With respect to the third requirement,8 petitioners contend only that they met the open space and historic preservation requirements. We accordingly begin our discussion of the third requirement by considering those two aspects.9

b. Satisfaction of the Third Requirement

In Glass v. Commissioner, 124 T.C. 258, 278-284 (2005), which also involved the contribution of a conservation easement, this Court considered the requirement that a contribution be made exclusively for conservation purposes. The discussion in that case, however, was directed to whether the taxpayer satisfied the natural habitat requirement. That discussion, accordingly, did not focus on the requirements we consider here.10 Accordingly, we proceed to consider and analyze the two elements in dispute in this case.

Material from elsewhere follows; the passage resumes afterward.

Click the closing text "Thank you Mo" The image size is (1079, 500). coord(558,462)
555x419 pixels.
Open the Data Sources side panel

(1) Open Space Requirement

Petitioners allege that they satisfy the open space requirement of section 170(h). Satisfaction of this requirement requires both the preservation of open space and the inurement of a significant public benefit. Sec. 170(h)(4)(A)(iii). The legislative history underlying this statute contains the following relevant examples of uses that may satisfy the open space requirement:

the preservation of * * * [land] as a public garden * * * (1) the preservation of farmland pursuant to a State program for flood prevention and control; (2) the preservation of a unique natural land formation for the enjoyment of the general public; (3) the preservation of woodland along a Federal highway pursuant to a government program to preserve the appearance of the area so as to maintain the scenic view from the highway; and (4) the preservation of a stretch of undeveloped oceanfront property located between a public highway and the ocean so as to maintain the scenic ocean view from the highway. [S. Rept. 96-1007, at 12 (1980), 1980-2 C.B. 599, 605.]

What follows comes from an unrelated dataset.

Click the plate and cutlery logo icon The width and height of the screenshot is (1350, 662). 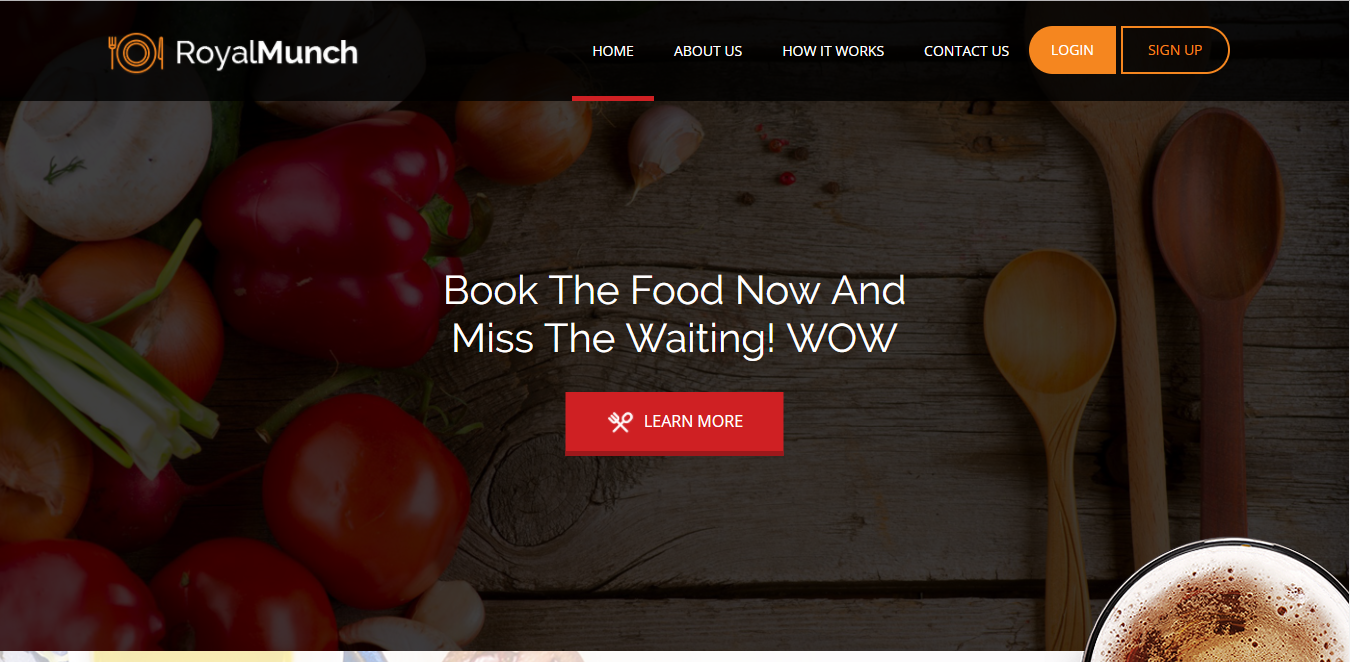136,52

Generally, the examples provided in the legislative history concern the preservation of the natural state of land. Petitioners’ argument addresses this requirement from their viewpoint that the limiting of the Grist Mill property development to 30 lots rather than 62 lots enables it to have “a distinctly open quality.” Respondent counters that even if the deed effectively limited development to 30 lots, there were no restrictions placed on open space within the buildable area. Further, there could be no building on the remaining acreage because it was designated floodplain. Accordingly, we agree with respondent’s argument.

Petitioners do not contend, nor was it feasible, that residential units could have been built on the floodplain portion of the property. Therefore, a conservation easement, if any, could only have been carved from the somewhat less than 15 developable acres (outside of the 15.04 acre floodplain area). Assuming arguendo that the deed limited petitioner’s development of the Grist Mill property to 30 lots, that limitation, by itself, does not provide additional land that would have been available if the same developable acreage had been divided into 62 lots (such as by use of PDH zoning permitting more housing units per lot). Nothing in the deed limits the size of the homes (either in square footage to protect the amount of buildable land that each can cover, or in height to protect the view from any nearby historical area), or any other development that could have taken place on or adjacent to the Grist Mill property. Moreover, nothing in the deed limits the landowner’s ability to seek rezoning to denser development classifications. Accordingly, neither petitioner nor the builder was prohibited from building homes twice the size of those planned for development.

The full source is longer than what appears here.